EXERCISE REQUIREMENTS:
Among the records, which lines include "Focus"? List them.

MATERIAL PROVIDED:
________________________________________

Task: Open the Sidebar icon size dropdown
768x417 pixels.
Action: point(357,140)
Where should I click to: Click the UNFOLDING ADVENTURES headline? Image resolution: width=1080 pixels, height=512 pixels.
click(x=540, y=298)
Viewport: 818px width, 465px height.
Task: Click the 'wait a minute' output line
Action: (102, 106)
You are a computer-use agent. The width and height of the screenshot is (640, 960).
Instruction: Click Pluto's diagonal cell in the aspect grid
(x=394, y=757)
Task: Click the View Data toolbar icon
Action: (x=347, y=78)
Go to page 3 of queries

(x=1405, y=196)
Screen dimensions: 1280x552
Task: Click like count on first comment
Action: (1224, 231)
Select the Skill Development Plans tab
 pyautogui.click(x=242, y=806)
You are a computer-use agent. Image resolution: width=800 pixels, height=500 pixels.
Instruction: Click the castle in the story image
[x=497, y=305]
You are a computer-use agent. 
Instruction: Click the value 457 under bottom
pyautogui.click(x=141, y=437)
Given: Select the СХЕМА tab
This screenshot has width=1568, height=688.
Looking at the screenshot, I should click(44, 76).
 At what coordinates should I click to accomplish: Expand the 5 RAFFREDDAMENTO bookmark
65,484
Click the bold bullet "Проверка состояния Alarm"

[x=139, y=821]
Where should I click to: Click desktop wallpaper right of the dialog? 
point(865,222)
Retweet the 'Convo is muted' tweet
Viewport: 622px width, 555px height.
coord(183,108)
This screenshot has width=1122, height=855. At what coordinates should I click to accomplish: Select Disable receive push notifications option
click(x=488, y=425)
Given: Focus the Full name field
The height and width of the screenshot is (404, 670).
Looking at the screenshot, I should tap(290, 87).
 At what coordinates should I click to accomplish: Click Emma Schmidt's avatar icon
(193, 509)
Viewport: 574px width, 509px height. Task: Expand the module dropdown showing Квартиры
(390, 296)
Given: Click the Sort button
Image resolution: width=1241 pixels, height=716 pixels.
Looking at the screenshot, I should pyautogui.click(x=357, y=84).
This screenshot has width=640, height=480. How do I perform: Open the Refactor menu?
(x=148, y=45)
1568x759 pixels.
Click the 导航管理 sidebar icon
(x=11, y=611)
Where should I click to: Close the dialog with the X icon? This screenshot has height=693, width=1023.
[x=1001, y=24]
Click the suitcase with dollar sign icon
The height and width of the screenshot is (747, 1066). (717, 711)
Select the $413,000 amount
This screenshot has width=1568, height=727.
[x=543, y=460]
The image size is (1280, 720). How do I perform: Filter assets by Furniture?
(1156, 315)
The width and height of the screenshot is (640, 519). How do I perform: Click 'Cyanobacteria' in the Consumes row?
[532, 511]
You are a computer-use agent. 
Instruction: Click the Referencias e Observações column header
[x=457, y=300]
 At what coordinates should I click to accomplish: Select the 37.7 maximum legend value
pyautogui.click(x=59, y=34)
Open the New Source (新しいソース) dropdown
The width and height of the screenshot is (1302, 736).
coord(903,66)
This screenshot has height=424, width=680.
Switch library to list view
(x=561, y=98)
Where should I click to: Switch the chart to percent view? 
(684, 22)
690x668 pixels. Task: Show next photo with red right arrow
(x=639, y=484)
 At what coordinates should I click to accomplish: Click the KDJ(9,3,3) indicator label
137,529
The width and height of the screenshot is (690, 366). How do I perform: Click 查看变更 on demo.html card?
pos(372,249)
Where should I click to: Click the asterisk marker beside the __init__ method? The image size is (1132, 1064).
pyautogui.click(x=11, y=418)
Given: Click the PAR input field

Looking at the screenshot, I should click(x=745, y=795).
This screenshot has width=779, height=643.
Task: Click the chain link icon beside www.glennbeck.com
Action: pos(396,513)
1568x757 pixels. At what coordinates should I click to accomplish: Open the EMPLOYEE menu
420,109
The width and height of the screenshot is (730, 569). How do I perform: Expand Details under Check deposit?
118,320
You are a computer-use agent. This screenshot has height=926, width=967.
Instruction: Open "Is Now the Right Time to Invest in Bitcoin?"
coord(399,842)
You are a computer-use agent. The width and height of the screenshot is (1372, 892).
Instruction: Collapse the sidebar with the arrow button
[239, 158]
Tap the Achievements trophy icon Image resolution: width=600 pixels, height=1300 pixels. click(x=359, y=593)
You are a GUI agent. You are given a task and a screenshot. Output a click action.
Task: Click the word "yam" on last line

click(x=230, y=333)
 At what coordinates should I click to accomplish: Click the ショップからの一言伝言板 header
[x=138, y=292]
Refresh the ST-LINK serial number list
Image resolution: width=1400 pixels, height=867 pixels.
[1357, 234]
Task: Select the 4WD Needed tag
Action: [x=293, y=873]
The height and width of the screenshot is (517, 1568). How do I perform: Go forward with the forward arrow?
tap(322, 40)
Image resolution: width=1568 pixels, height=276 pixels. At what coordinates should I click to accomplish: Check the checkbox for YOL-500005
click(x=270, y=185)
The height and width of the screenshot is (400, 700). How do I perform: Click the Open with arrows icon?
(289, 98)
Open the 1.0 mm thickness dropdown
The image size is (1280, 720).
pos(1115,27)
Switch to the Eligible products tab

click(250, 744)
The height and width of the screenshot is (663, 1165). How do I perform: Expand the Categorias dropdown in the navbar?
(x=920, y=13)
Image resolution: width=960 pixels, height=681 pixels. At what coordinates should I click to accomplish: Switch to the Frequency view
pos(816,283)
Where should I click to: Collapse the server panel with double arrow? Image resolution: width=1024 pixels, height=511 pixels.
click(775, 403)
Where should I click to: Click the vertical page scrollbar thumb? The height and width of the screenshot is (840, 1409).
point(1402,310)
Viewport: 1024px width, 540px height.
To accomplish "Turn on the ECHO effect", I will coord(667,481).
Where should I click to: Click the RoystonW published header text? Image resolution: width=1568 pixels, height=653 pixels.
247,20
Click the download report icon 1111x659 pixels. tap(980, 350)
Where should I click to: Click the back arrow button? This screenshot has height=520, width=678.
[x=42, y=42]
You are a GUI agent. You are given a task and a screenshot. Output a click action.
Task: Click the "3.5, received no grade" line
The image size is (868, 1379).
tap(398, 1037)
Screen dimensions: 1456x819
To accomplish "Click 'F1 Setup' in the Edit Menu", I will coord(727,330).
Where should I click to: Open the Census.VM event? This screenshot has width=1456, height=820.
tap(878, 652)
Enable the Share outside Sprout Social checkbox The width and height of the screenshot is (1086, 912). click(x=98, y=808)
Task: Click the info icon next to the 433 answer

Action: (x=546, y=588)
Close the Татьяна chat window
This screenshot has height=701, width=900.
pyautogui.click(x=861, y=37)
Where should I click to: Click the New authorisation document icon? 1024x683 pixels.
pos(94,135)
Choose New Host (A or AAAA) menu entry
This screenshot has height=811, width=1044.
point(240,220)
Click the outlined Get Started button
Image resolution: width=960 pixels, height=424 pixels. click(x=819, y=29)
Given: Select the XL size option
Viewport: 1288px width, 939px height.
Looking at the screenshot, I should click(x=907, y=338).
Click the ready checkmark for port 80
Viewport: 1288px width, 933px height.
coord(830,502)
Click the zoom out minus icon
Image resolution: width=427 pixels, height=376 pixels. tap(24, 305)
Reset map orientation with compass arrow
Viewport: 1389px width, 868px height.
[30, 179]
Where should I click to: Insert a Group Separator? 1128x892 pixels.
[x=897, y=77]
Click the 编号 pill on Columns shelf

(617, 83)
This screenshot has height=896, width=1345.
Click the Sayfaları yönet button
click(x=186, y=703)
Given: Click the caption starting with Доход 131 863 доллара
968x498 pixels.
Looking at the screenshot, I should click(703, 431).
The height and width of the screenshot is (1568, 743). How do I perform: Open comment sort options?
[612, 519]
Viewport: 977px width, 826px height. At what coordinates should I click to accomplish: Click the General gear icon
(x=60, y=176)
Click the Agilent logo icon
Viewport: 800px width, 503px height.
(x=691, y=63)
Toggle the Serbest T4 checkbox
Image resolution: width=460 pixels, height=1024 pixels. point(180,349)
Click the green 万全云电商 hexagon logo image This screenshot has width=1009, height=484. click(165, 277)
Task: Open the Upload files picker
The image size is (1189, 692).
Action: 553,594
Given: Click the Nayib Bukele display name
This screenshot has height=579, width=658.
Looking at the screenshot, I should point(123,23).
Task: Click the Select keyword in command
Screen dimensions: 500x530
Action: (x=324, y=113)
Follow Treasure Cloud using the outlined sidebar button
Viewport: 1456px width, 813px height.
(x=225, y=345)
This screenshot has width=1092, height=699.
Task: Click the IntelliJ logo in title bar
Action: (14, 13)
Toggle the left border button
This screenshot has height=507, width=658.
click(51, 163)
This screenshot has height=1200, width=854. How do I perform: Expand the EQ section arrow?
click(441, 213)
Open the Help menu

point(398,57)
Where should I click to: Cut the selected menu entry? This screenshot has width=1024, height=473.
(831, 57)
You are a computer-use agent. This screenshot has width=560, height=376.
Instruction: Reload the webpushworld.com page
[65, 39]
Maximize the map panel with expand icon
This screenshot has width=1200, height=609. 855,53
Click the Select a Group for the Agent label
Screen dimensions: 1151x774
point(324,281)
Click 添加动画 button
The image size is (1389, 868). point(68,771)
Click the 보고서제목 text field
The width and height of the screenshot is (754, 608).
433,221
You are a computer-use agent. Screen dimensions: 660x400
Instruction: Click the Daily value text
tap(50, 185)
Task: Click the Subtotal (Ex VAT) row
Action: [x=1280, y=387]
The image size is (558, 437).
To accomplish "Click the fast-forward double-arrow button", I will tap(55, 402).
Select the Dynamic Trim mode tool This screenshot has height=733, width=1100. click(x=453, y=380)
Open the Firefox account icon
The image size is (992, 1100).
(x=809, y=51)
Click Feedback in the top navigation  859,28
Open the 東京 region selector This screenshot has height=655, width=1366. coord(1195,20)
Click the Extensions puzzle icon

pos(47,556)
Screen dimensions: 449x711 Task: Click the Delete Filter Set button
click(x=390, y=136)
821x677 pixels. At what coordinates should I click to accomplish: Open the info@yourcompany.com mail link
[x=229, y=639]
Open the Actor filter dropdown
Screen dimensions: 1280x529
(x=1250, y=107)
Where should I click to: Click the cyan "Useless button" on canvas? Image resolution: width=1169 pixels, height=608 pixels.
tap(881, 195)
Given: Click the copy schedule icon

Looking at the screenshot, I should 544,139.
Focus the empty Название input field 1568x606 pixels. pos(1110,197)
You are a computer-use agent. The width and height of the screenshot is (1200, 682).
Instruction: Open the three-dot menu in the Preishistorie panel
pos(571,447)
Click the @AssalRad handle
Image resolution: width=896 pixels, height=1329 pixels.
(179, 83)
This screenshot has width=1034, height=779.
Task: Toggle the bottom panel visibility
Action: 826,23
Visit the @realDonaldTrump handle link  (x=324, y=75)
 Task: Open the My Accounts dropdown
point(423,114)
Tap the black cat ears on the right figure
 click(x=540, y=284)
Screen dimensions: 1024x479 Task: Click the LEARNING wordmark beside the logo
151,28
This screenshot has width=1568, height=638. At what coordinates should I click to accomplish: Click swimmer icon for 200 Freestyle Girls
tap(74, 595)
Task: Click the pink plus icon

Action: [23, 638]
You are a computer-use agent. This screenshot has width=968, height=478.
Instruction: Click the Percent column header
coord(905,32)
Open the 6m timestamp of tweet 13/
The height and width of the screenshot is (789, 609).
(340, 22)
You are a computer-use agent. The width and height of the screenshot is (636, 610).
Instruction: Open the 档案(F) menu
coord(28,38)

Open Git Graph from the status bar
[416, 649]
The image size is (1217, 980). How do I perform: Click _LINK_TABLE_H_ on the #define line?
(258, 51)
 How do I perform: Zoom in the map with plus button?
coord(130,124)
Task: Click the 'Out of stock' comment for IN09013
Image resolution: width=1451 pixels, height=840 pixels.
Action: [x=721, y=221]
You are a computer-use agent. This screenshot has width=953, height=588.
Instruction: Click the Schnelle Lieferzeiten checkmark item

________________________________________

RESULT OF THIS TASK:
Given: Focus the Full name field
Focus the empty Название input field 1568x606 pixels. pos(1110,197)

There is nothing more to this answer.